[Extracted entries]

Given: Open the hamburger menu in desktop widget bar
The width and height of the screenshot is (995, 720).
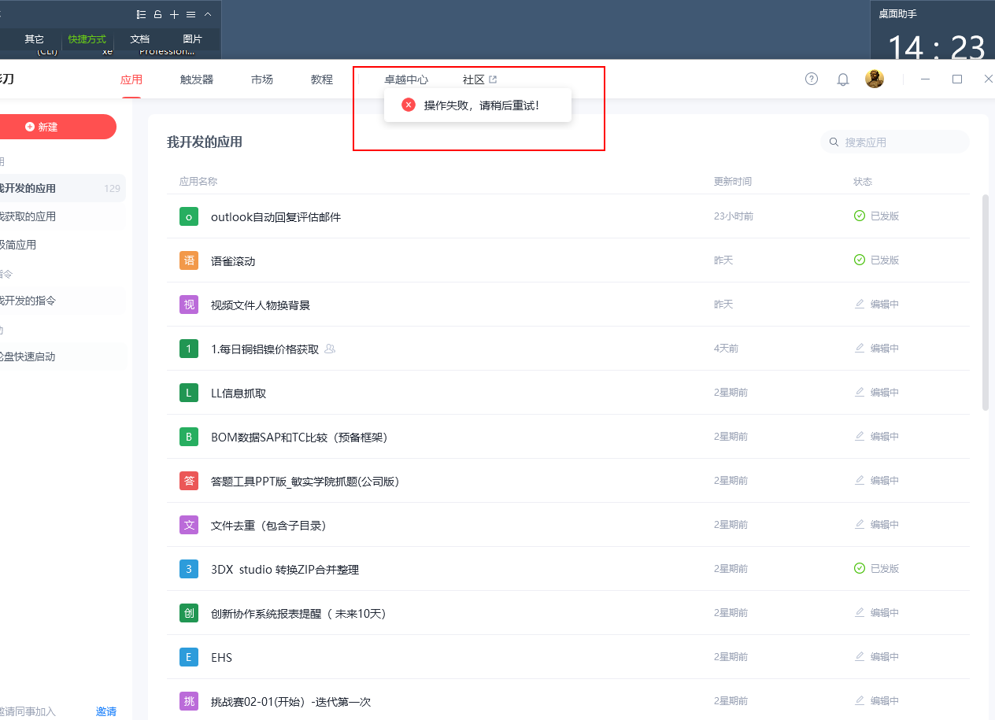Looking at the screenshot, I should [x=190, y=14].
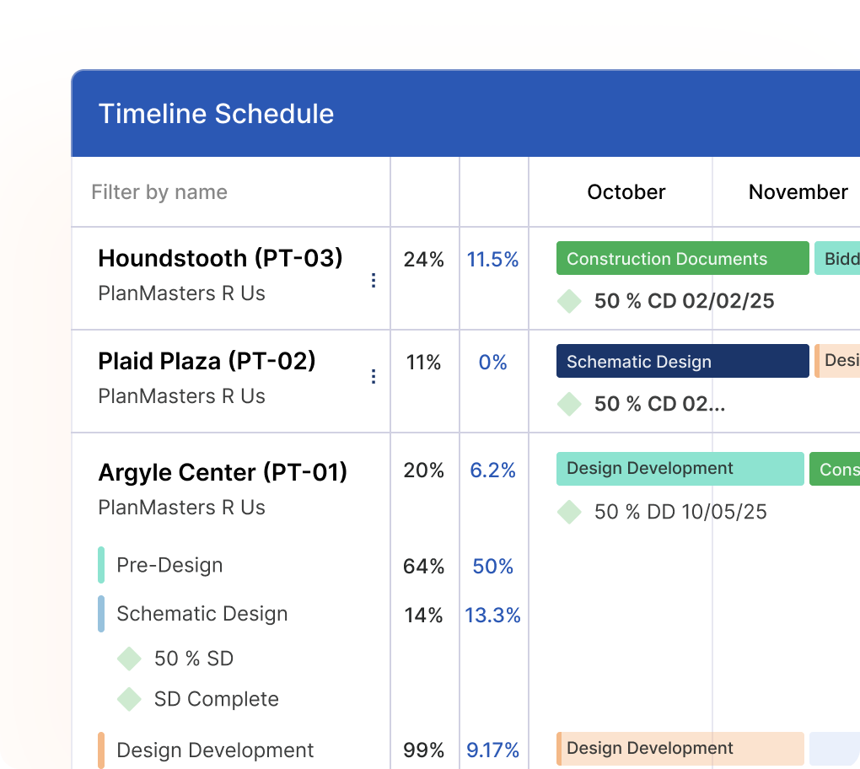Select the 50% DD milestone diamond under Argyle Center
860x769 pixels.
click(569, 512)
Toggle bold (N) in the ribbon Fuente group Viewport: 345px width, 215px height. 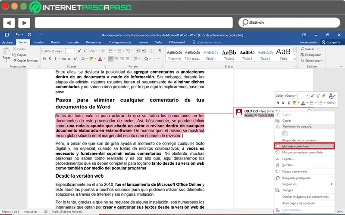coord(44,58)
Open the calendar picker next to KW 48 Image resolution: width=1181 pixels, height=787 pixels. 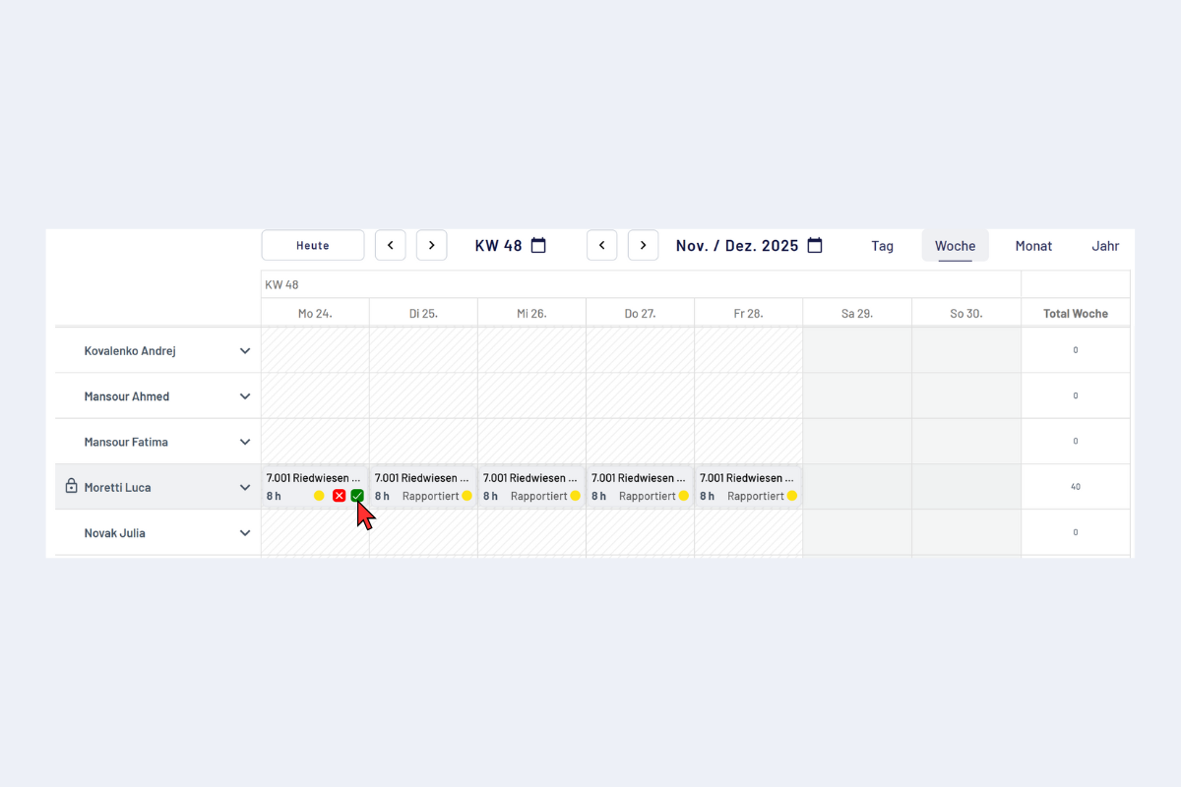[x=538, y=246]
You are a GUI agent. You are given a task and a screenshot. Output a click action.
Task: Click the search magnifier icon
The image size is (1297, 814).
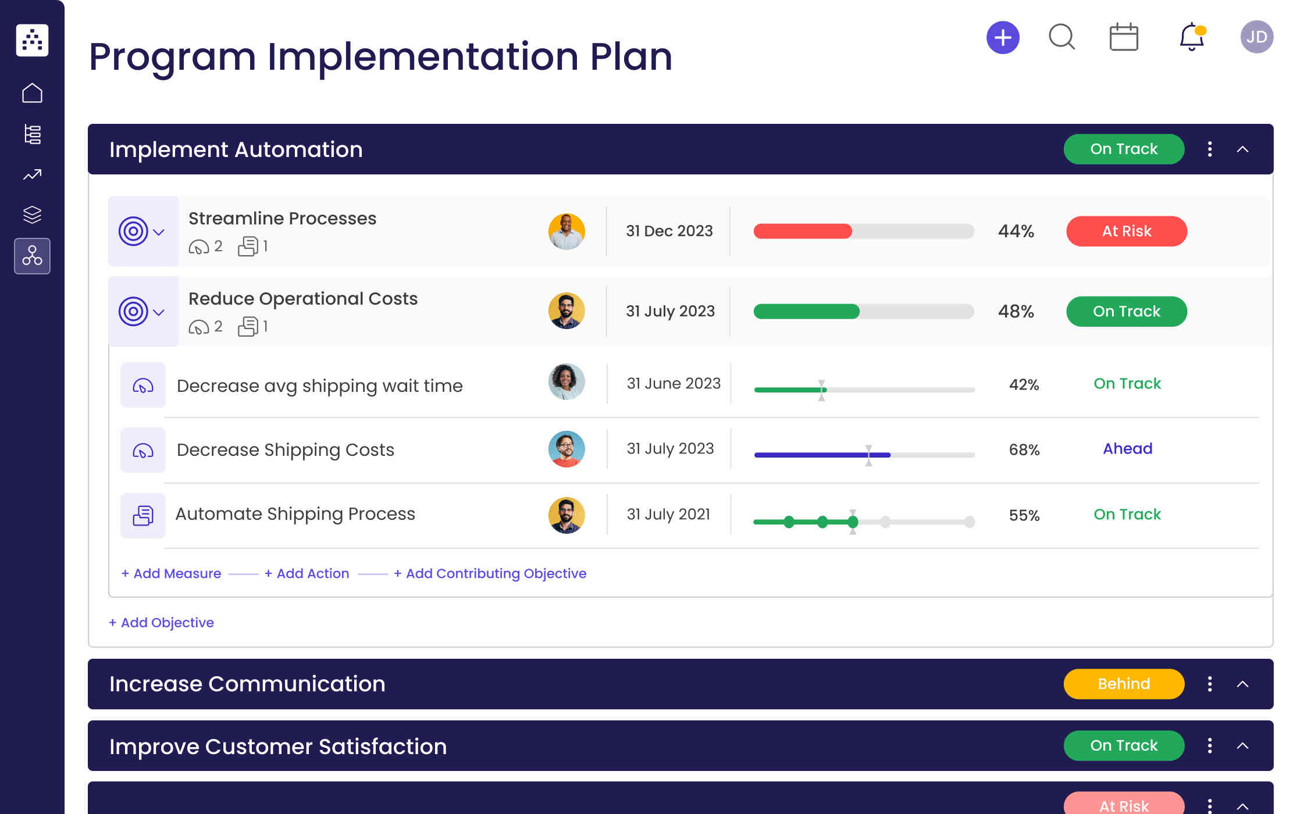point(1061,38)
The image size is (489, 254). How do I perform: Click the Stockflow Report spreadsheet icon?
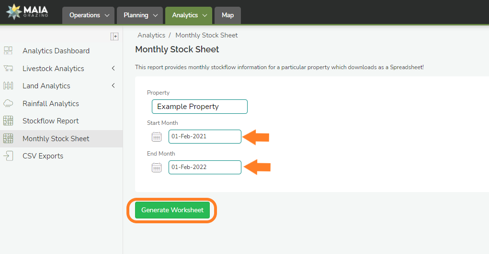coord(8,121)
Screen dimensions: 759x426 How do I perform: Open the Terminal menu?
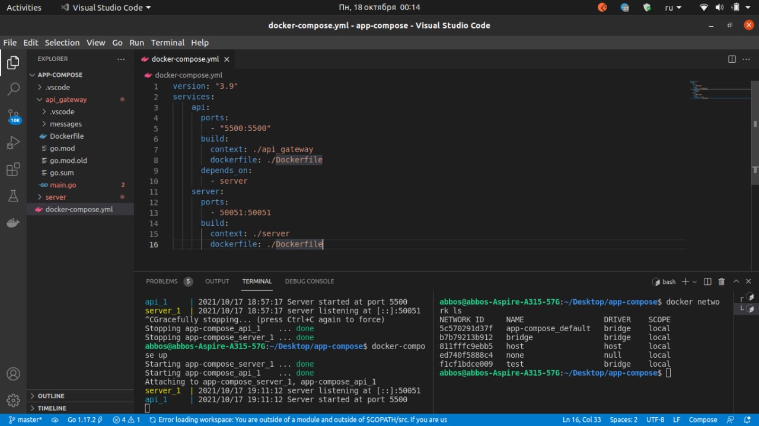point(167,43)
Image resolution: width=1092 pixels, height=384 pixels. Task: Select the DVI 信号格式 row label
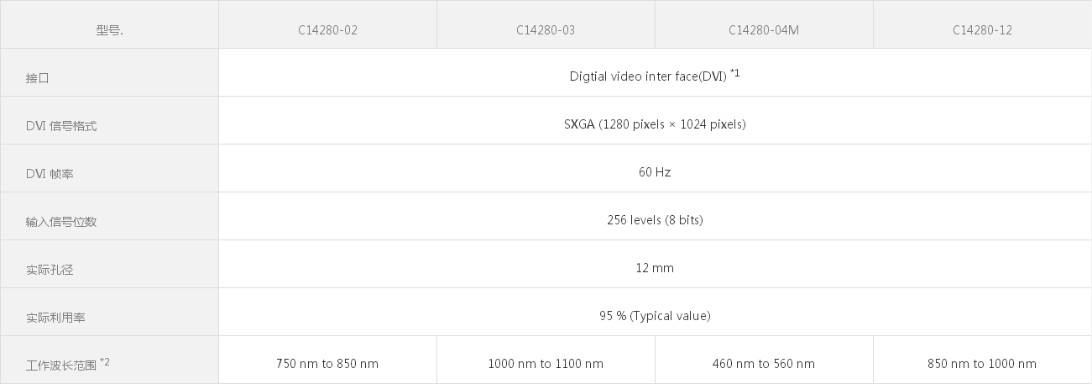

[/Extracted entries]

- _Work instruction_
Please return exactly, and only, the lines from the one containing "Task: Click the search magnifier icon" through the end of the records, with both end lines kept and every picture dropped.

- _Response to the task_
Task: Click the search magnifier icon
The image size is (1297, 814).
point(1061,38)
The image size is (489, 254). How do I perform: Click the Stockflow Report spreadsheet icon?
coord(8,121)
Screen dimensions: 759x426 How do I perform: Open the Terminal menu?
point(167,43)
Image resolution: width=1092 pixels, height=384 pixels. Task: Select the DVI 信号格式 row label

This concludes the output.